Task instructions = Of all the entries below, retype only the lines from the one with "This screenshot has width=689, height=524." through the one with "Click the Minimum clearance value 2200mm", exactly as they appear.

Dataset entries =
====

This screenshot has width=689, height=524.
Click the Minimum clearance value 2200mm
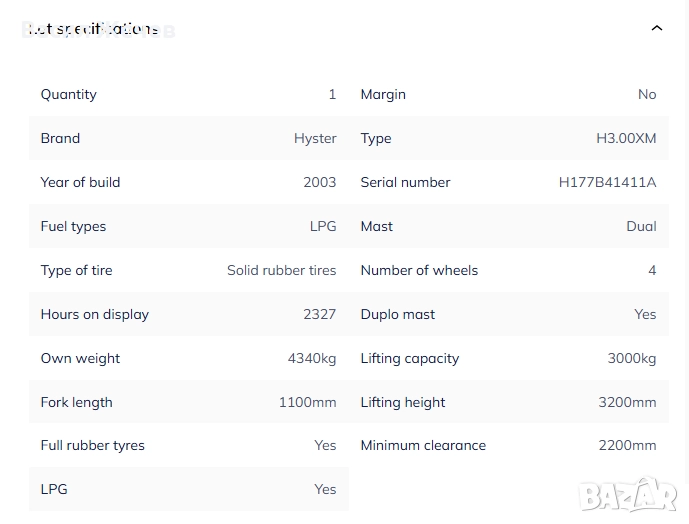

====

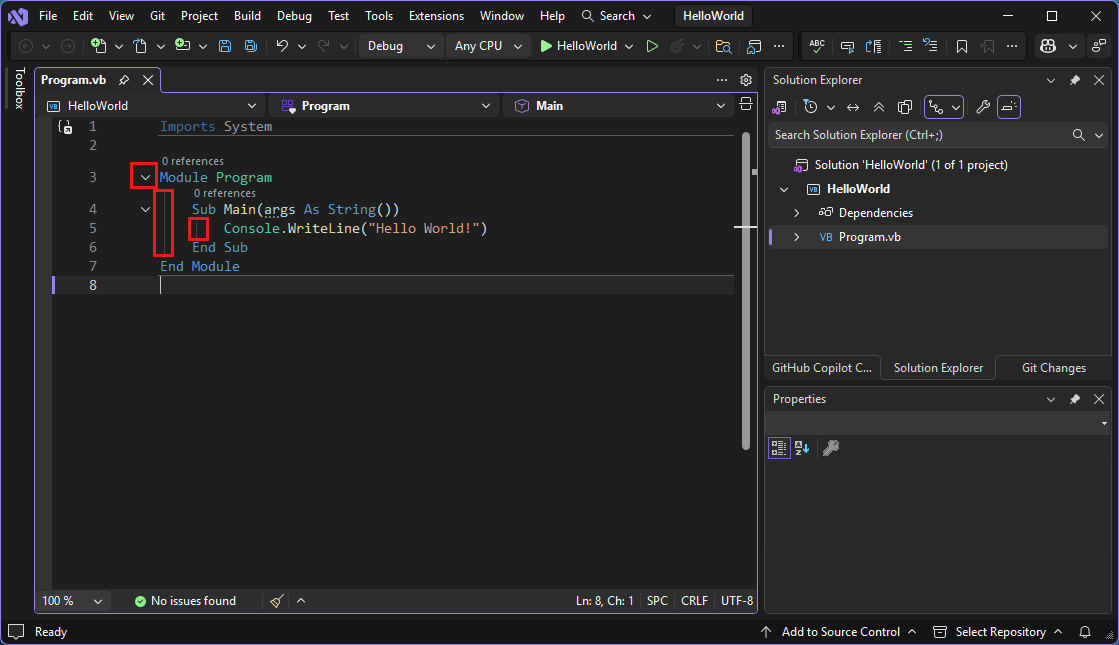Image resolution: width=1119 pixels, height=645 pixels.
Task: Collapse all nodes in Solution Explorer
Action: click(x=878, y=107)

====

Result =
This screenshot has width=689, height=524.
Click the Minimum clearance value 2200mm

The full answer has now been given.